Aim of the task ▸ Copy every line of the records below, keeping each line as it is but adding 101 to each coordinate value in the answers.

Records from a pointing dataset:
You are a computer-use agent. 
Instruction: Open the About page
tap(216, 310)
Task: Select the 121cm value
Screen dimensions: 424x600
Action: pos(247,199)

Solution to this task ▸
You are a computer-use agent. 
Instruction: Open the About page
tap(317, 411)
Task: Select the 121cm value
Screen dimensions: 424x600
Action: pos(348,300)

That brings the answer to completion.